A year ago Standard Bank’s extensive African operations were shooting the lights out for the group, whose headline earnings surged 27% for financial 2023 with earnings from the rest of Africa up 49% and markets hailing the success of the group’s three decade long strategic bet on the continent.
This time around the group felt the effect of wild swings in African currencies, whose volatility reduced the group’s 2024 headline earnings growth in rand terms to just 4% for the year to end-December — just as the banking group had warned a year ago.
In constant currency terms, however, Standard increased earnings by 14%. Its Africa operations, which now account for more than 40% of its earnings, were up 22%. And group CEO Sim Tshabalala is unfazed.
Standard has a diversified portfolio across the Africa region which has grown at 14% on average since 2014 and over the same period the group has grown at about 10% on average. “So if you take a long view, you look through the volatility,” he said in an interview on Thursday after the release of the group’s results. “That we are still able to grow by 4% tells you the franchise is in rude health.”
Tshabalala said 2025 would not see the same level of currency deterioration in African countries as in 2024. The biggest down drafts were mainly the Ghanaian cedi, the Nigerian naira and the Angolan kwanza. The economic drivers that caused the depreciation would not happen again.
“Those countries have taken on the structural reforms necessary to make a repeat improbable,” he said. In the case of Nigeria the structural reforms included the collapsing of the parallel market in the currency, closing the gap between the parallel market and the official market, hence the devaluation.
The IMF projects 4% growth for Sub-Saharan Africa in the medium term. In the case of the countries where Standard Bank operates, the average GDP growth rate is expected to be 2.7% this year — including SA, which the bank forecasts to grow at 1.7% this year while countries such as Angola, Ghana, Uganda and Mauritius will grow at 5%-6%.
The group’s share of earnings from outside SA is likely to continue to grow, Tshabalala said. But if SA’s growth were to accelerate to 3%, off the big base of a $400bn (R7.32-trillion) economy, “it would be a very different game”, he said.
But the group’s SA operations were in good health too, posting earnings growth of 11% to R18.5bn as they benefited from growth in the client base, higher levels of activity and improved credit performance. The decline from 98 to 84 in the credit loss ratio spoke to an improving clientele.

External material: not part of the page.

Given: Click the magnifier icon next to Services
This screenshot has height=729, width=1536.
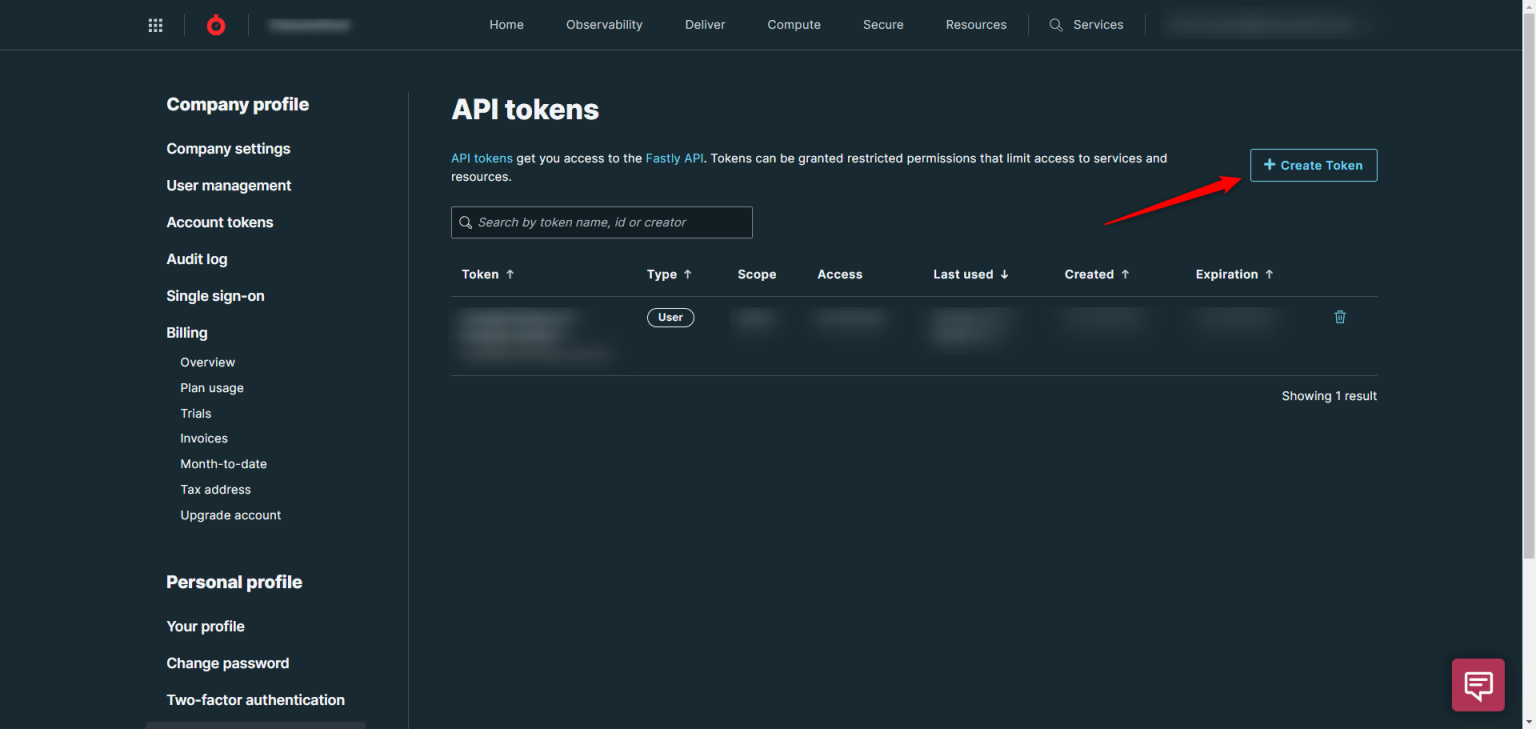Looking at the screenshot, I should [1055, 24].
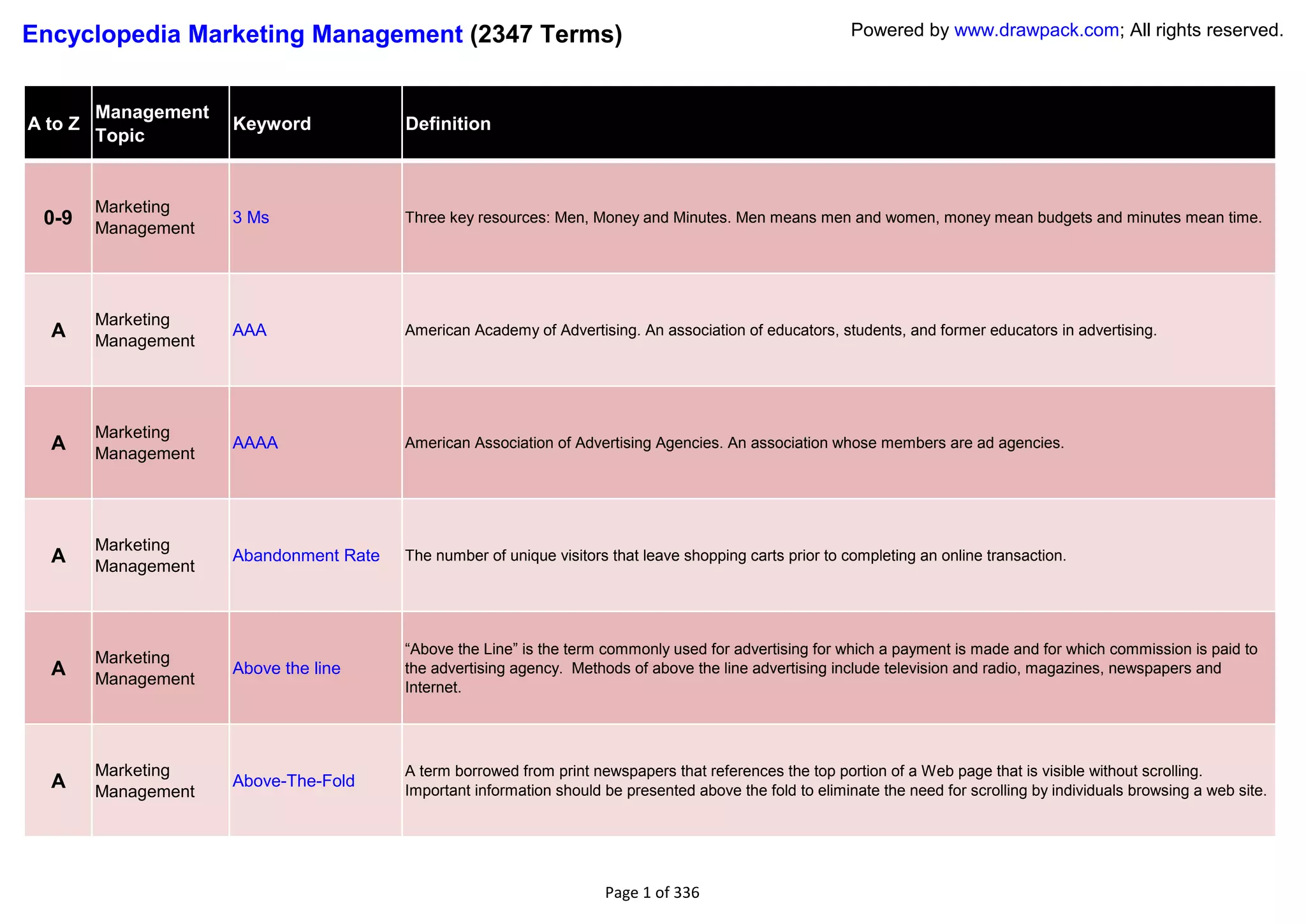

“People have greater disposable income as a result of the decline in interest rates and inflation and healthy salary increases,” he said. There was also a benign outcome in the group’s corporate and investment bank in SA.
Commenting on this week’s budget, Tshabalala said getting the debt to GDP ratio right was the place to start and based on what was presented, 76.2% was not an unreasonable outcome, suggesting SA could end up below where the ratings agencies projected. Hopefully the budget would arrive at a place where there was agreement among the political parties, he said.